DP count is most important. You are running at DP 25, so it will take 2^57 (whatever expected group ops is for 115) - 2^25 (your DP setting) so roughly you want your DP count up to 2^32 to be getting close to solving.
I have files for DP 30. So I need to get close to 2^27 to be getting close to solving. 2^57(expected ops) - 2^30(my DP setting) = 2^27 DP count .
To be precise, 2^57(expected ops)
/ 2^30(my DP setting) = 2^(57-30) = 2^27 DP count .
There are 3 phases in this algorithm:
phase 1)
to generate a collision, you need to form on average N couples of points (T, W) to get 1 couple with the same point, a collision (exploiting the birthday paradox)
that because in a space of N points there are N possible couples with the same point among N^2 possible couples, then the chance to get a collision each time you generate a couple (T, W) is N/N^2 = 1/N , thefor you need N tries to get a collision.
To form N couple, you need 2 lists of sqrt(N) points each (because sqrt(N) * sqrt(N) = N)
This is the heaviest part of the algorithm, 2*sqrt(N) steps; thefor the idea is to parallelize this task, and at this stage parallelization is ok, especially for the gpus.
phase 2)
you cannot compare each couple of points you generate, because there are N possible combinations before to get a collision, too much;
the idea is to choose each jump in such a way that the next point depends only by the current point, this trick makes an occasional collision between 2 kangaroos permanent and we don't need to check every point against all the others to know if a collision has happened.
To 'fix' a delay between the moment of the collision (after about 2*sqrt(N) steps) and the moment of the detection of the collision we store the distinguished points. On average a 30 bit distinguished point is met each 2^30 steps. Only then we can know if that kangaroo has collide with another one.
These phase is strange: if you are using a cpu, a delay of 2^30 steps is nothing, a single core of a cpu can perform 2^30 steps in a few minutes.
But for the slow gpu is not the same, like BitCrack noted:
That 2^27 figure assumes the average walk length is 2^30. The GPU works by doing many slow walks in parallel e.g. 60 million walks that do 20 iterations per second.
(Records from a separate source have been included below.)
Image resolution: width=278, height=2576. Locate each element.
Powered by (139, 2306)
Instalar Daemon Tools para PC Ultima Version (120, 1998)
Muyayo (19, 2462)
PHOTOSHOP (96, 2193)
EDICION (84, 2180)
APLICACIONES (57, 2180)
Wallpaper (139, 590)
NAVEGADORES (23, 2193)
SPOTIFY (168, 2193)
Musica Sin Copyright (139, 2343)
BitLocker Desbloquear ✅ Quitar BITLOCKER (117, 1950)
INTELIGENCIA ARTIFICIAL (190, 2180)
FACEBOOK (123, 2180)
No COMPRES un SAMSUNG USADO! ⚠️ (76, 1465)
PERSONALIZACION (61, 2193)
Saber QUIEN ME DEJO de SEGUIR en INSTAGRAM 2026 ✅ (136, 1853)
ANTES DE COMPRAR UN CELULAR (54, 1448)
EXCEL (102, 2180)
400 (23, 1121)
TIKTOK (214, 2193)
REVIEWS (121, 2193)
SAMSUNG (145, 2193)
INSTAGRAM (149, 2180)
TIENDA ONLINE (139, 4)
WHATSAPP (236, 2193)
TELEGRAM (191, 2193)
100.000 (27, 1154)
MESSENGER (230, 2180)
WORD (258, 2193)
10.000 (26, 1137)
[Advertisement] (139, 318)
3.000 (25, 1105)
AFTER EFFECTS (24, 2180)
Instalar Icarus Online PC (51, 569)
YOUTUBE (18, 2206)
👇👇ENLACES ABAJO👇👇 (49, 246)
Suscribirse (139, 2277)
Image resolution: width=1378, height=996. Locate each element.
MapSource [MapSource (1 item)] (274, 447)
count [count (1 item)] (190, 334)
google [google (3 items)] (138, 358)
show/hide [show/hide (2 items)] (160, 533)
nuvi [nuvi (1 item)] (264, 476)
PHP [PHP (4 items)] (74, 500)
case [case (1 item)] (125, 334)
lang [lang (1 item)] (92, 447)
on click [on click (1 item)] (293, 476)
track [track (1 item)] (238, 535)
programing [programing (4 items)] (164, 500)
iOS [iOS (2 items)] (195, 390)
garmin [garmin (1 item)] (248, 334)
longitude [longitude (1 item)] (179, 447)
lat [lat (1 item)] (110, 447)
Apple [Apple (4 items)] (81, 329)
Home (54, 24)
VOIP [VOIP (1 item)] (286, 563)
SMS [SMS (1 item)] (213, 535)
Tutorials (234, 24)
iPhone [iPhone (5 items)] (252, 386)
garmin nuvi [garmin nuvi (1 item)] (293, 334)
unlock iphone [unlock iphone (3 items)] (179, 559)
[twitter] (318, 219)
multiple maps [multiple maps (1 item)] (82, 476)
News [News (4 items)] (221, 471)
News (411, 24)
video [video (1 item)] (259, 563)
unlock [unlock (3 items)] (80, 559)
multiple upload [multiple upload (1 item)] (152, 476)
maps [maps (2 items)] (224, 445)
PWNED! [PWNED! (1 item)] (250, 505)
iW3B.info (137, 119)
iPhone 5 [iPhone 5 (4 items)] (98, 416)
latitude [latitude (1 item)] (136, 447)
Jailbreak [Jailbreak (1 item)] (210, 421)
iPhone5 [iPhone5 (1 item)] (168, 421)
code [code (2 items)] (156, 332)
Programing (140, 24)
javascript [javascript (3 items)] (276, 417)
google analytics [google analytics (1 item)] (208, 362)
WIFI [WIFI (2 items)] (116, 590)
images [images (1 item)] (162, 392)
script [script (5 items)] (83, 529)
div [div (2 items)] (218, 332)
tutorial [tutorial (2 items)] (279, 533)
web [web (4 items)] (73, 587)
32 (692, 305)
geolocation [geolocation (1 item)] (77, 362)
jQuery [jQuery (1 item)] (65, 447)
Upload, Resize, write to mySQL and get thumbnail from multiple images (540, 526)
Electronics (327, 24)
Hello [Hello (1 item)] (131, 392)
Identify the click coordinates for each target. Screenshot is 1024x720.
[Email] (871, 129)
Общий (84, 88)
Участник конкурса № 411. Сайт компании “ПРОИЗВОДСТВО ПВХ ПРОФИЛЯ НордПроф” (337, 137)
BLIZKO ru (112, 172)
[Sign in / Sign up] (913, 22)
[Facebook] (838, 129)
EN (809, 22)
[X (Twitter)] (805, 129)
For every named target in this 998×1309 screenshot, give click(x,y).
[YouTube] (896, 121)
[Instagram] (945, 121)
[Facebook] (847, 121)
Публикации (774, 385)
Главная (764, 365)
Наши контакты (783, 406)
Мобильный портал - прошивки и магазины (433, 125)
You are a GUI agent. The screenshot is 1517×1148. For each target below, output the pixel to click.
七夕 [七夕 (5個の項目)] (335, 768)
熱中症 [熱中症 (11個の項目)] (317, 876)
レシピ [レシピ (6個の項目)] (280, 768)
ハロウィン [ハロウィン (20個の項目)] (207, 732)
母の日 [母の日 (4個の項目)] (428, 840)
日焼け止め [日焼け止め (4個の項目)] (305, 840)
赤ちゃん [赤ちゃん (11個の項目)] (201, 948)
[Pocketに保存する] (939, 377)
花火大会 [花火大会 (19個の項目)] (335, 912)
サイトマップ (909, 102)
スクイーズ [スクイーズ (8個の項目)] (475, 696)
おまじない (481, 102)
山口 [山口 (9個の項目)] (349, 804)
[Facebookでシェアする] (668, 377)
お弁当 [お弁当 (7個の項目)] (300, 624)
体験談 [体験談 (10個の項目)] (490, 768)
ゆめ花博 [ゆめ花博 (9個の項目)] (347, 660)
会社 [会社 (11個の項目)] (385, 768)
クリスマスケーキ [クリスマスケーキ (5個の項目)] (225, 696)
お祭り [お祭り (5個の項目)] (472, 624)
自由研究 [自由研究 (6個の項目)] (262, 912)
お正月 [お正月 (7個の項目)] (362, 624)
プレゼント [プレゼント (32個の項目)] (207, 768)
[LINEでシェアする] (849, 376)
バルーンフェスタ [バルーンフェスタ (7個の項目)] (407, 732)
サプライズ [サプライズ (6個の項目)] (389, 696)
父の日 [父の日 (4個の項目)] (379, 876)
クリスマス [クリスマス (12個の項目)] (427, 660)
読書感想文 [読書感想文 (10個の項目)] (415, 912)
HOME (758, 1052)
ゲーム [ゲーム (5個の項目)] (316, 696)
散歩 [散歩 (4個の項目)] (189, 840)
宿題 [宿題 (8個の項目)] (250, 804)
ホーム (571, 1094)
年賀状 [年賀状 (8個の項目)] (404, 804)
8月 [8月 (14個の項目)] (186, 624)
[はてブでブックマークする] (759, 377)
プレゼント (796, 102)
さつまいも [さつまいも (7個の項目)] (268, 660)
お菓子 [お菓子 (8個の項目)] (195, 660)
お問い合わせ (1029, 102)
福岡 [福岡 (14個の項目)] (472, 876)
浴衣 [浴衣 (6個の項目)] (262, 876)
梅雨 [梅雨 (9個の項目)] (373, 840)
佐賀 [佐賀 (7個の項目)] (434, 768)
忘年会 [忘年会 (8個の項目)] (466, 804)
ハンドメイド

At that rate, it will take 2^30 / 20 seconds = 1.7 years before any of the walks are 2^30. Your DP count is going to be a few powers of 2 higher than 27.
On the other hand, the choice of the distinguished points is not only about a delay, it is about the storage too, because we can't store 2*sqrt(N) points (if we could, we would use the BSGS algorithm, that is faster and that finds the key surely).
With a high DP value we realize a low frequent sampling, then we have few samples to store in the hash table, but we waste a lot of time with the gpu (overhead).
With a lower DP value we realize a high frequent sampling, but we have to deal with the limit of our RAM.
You can see at the DP value at this way too: how much you need to reduce the points (among the 2*sqrt(N) points generated) to put in the hash table ?
DP = 2^30 means you choose to reduce by a factor of 2^30 the storage of the 2^57 points needed the get a collision (2^57 / 2^30 = 2^27 DP in the hash table). But in this way you delay by 2^30 steps the detection of the collision (and you increase by a factor of 2^30 the waste of the computation power, 2^30 steps * number of kangaroos in parallel, all these steps are useless because they are realized after the collision has already happened)
In the Zielar's case, from what I understood, there were about 2^33 kangaroos in parallel and DP = 22, N = 2^109 then:
total steps: 2*sqrt(2^109) = 2^55.5
hash table: 2^55.5 / 2^22 = 2^33.5
number of steps generated by each computing unit in parallel: 2^55.5 / 2^33 = 2^22.5, then each computing unit has generated on average 1,4 kangaroo (1,4 walk from start to the end point, DP)
phase 3)
When we know which wild kangaroo collides, if we don't know the distance covered by that kangaroo we only need to redo the steps of that kangaroo until the DP, and with a cpu this work can be rapidily finished.
So the reason why the GPUs find solution faster, is by the sheer number of Kangaroos they bring to the hunt? Example, I can find solution 50 times faster with GPU versus CPU, but GPU has more than 50 times the amount of Kangaroos. Something like that?